In the dynamic landscape of SARS-CoV-2 evolution, significant attention has centered on the variations within the Spike (S protein) glycoprotein [10, 12, 13]. Nevertheless, it remains vital to acknowledge the pivotal role of non-S mutations in sculpting the repertoire of SARS-CoV-2 variants, orchestrating heightened transmission across nations and continents. Counterintuitively, some non-S mutations may exert a detrimental influence on viral fitness, as evidenced by previously published research [14, 15, 73]. For instance, non-S mutations like R203K/G204R within the nucleocapsid protein can bolster transmission and virulence while enhancing SARS-CoV-2’s overall fitness [74]. Additionally, non-S mutations, encompassing the non-structural proteins (NSPs) encoded by the pp1ab polyprotein, influence the virulence dynamics of SARS-CoV-2. Notably, the T429I substitution in non-structural protein-4 (NSP4) enhances replication capacity, improves evasion mechanisms against host immune responses, and augments the infectivity of SARS-CoV-2 [75]. Similarly, the triple deletion ΔSGF in non-structural protein-6 (NSP6) significantly impacts host-pathogen interactions, resulting in discernible alterations in the virulence profile of SARS-CoV-2 [76].
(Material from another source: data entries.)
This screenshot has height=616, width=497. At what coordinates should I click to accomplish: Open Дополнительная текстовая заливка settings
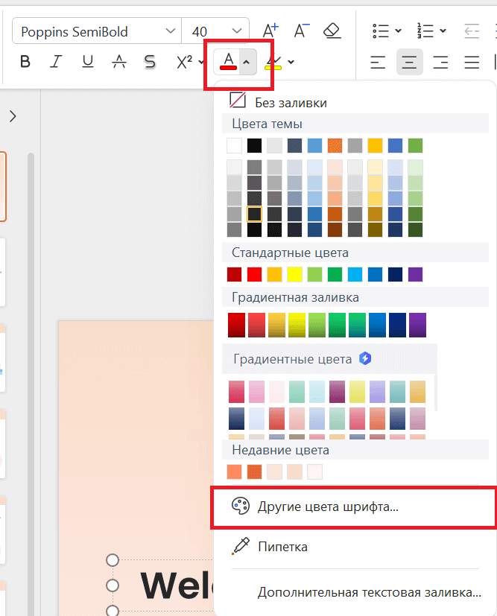click(369, 593)
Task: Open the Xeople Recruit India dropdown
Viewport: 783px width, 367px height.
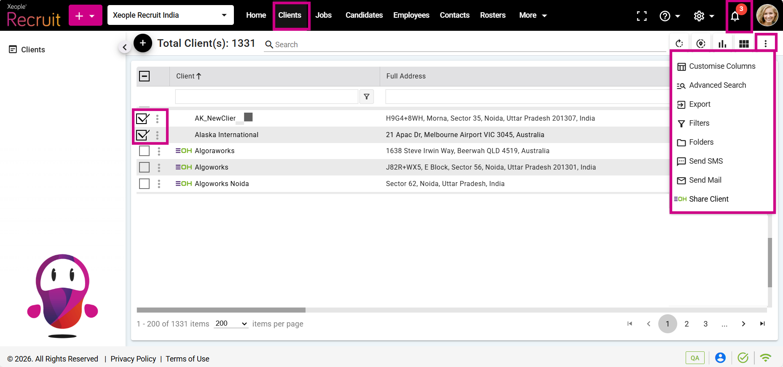Action: 170,15
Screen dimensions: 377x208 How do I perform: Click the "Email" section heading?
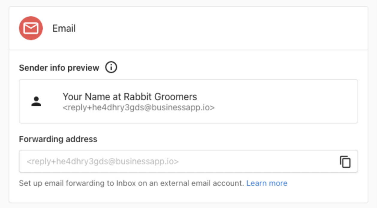pos(64,28)
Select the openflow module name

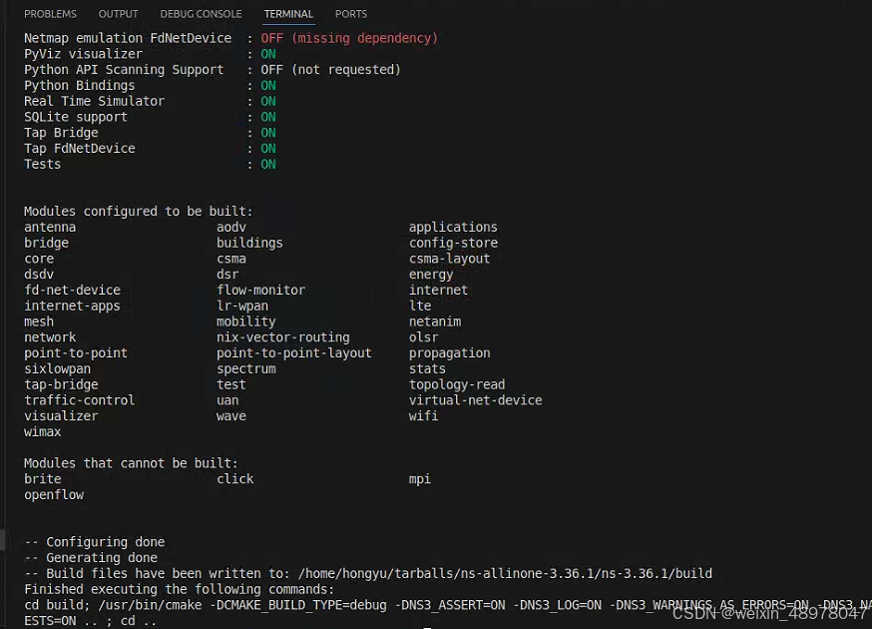point(54,494)
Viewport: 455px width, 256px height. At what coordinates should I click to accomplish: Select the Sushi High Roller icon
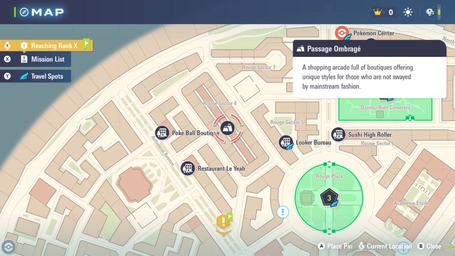pos(338,135)
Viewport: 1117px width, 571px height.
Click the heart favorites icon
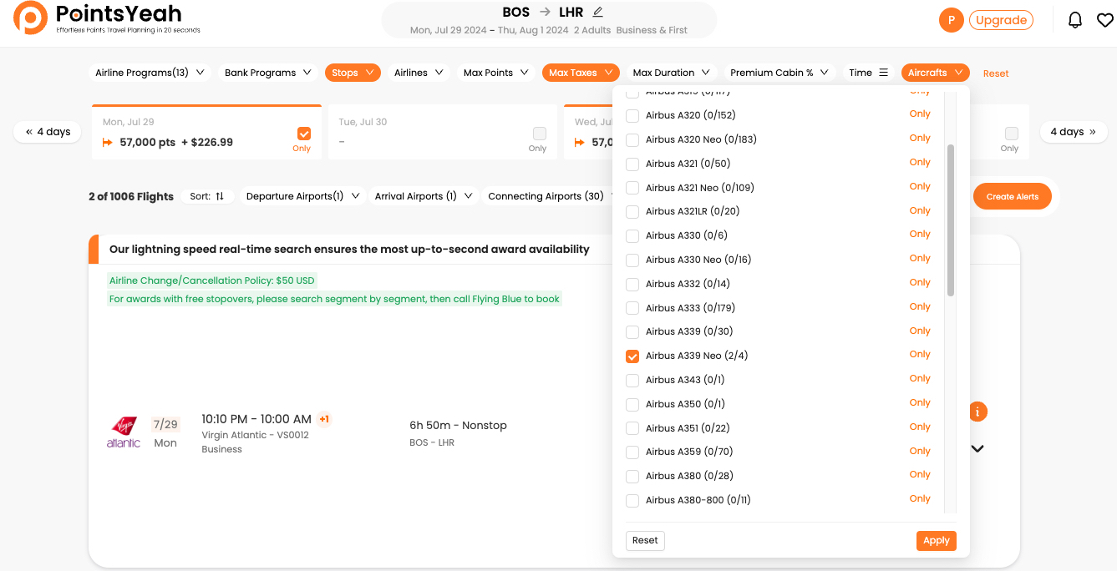click(1104, 20)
In our study, focus was placed on characterizing a non-S mutation within the conserved macrodomain-1 of SARS-CoV-2, sampled from Pakistan during the initial wave of the COVID-19 pandemic. Our findings reveal that specific amino acid replacements (M265I, G307C, and L357I) within the Mac-1 region exert detrimental effects on SARS-CoV-2’s fitness through conformational epistatic interactions (Fig. 2). These observations align with previous studies, such as the identification of a 29-nucleotide deletion in the ORF8 of SARS-CoV, which exhibited a negative impact on viral fitness and reduced epidemic risks [77]. Drawing from these examples, it’s plausible to speculate that naturally occurring mutations within functionally critical segments of SARS-CoV-2 could harbor significant yet overlooked detrimental consequences for viral fitness. These effects may contribute to a reduction in estimated virulence and mitigate the health burden associated with the COVID-19 outbreak.

Conclusion

While the COVID-19 pandemic has been significantly controlled through widespread vaccination efforts globally, and the impact of SARS-CoV-2 on human health is on a downward trajectory, the ongoing investigation and monitoring of SARS-CoV-2’s molecular and genetic pathogenic mechanisms remain crucial. Such endeavors not only aid in addressing current challenges but also hold the key to better managing potential viral-based pandemic events in the future. In this regard, comprehensive biological characterizations of these variants offer invaluable insights into the transmission dynamics and infectivity of SARS-CoV-2, paving the way for informed strategies encompassing vaccines, antiviral agents, and precision medicine, particularly tailored to populations harboring genetic risk variants.